Have you been told that you have both osteoarthritis (OA) and a meniscus tear?  Before you schedule a surgery, take a look at this recent research…

Dr. Jeffry Katz, of Harvard University, and his colleagues performed research and recorded their findings in an article titled Surgery versus Physical Therapy for a Meniscal Tear and Osteoarthritis earlier this year. Participants were age 45+ and had been diagnosed with having mild to moderate knee OA with meniscal tear. Participants in this study were not excluded if they had received physical therapy in the past.  They were randomly placed in either a surgery plus physical therapy group or a physical therapy only group.  The physical therapy protocols in both groups were exactly the same.

At 6 and 12 month follow ups, it was found that there were no significant differences in pain and functional improvement.

You’re probably thinking: Really?  I can reduce pain and improve my function with physical therapy only and avoid surgery? But I tried physical therapy in the past and it didn’t help. What’s the catch?  Dr. Katz was contacted regarding this question and his response was that, despite participants having had physical therapy for knee pain in the past, their program was not very thorough.
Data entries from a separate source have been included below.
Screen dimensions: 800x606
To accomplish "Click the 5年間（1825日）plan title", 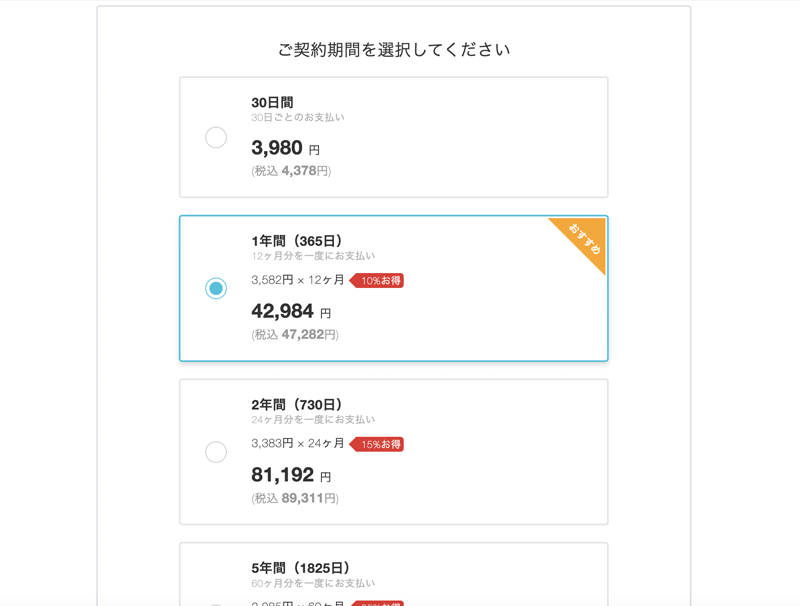I will click(301, 568).
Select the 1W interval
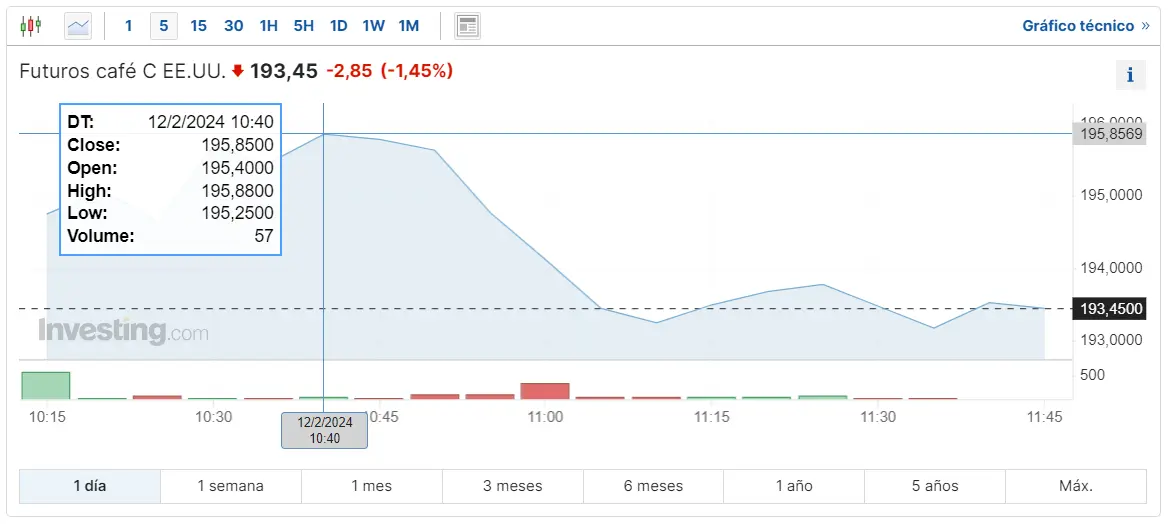Image resolution: width=1169 pixels, height=524 pixels. [374, 26]
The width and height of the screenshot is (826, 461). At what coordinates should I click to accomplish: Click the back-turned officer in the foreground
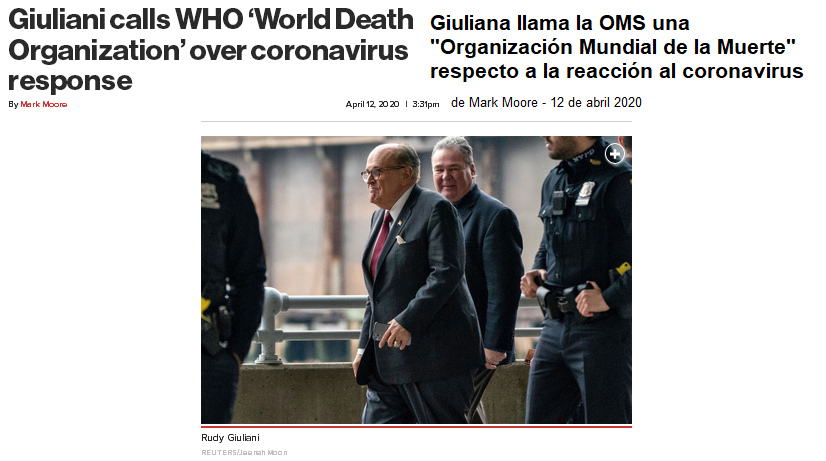tap(230, 287)
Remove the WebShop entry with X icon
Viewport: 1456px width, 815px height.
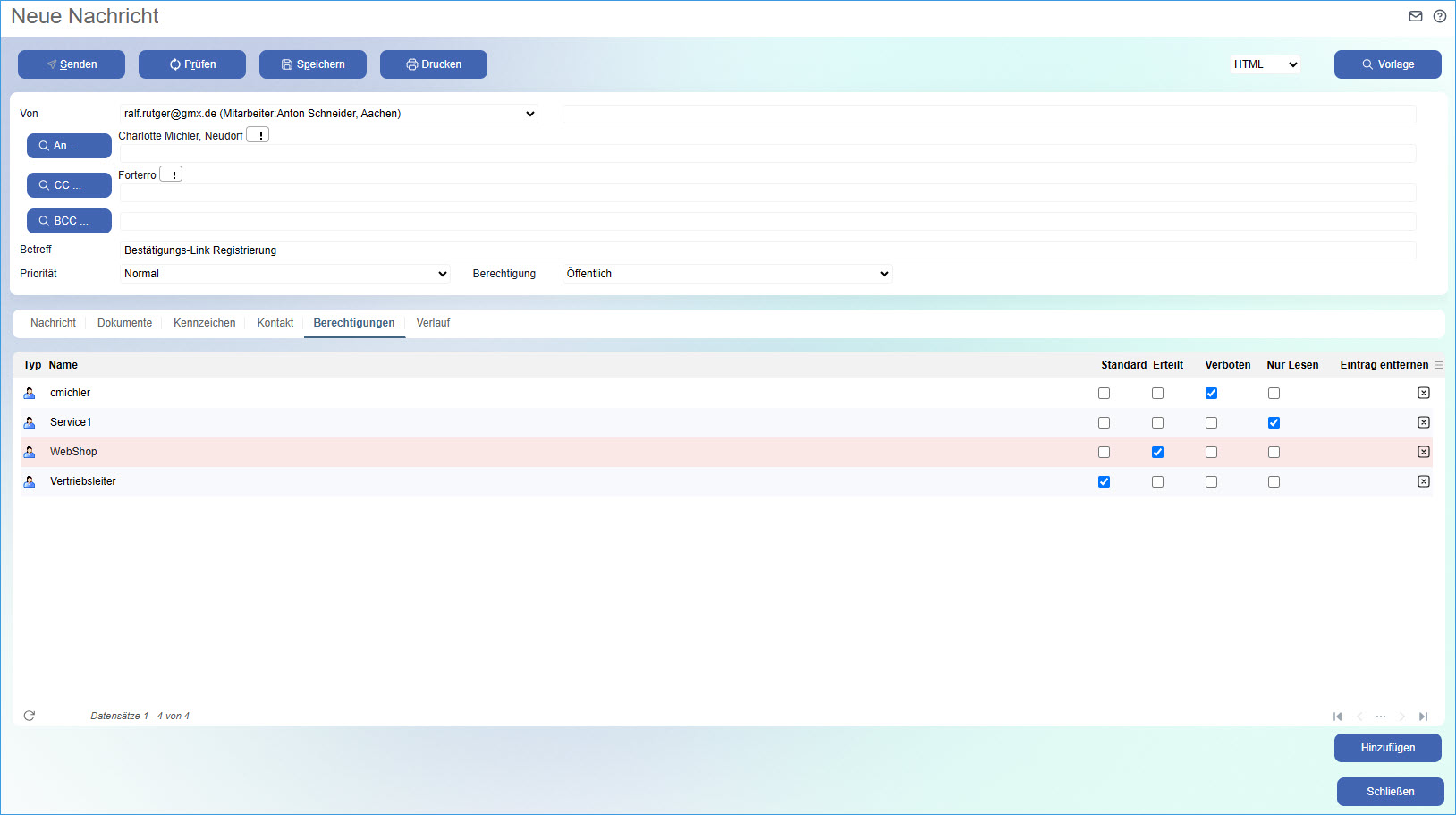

What is a thorough physical therapy program?  Well, your knee is only a portion of your leg.  Remember the song, the leg bones connected to the…?

A thorough physical therapy program addresses your abdominal core, your hip, and your foot/ankle, in addition to your knee.

It is crucial to knee rehabilitation that your leg is addressed as a whole to determine functional impairments and weaknesses that are causing the slow degeneration and dysfunction.

So, if you have OA and a meniscus tear and you haven’t tried a thorough physical therapy program that encompasses the entire leg, I encourage you to consider this in the near future and see if you notice improvements in your pain and overall function during your day to day activities. You may be pleasantly surprised and avoid surgery!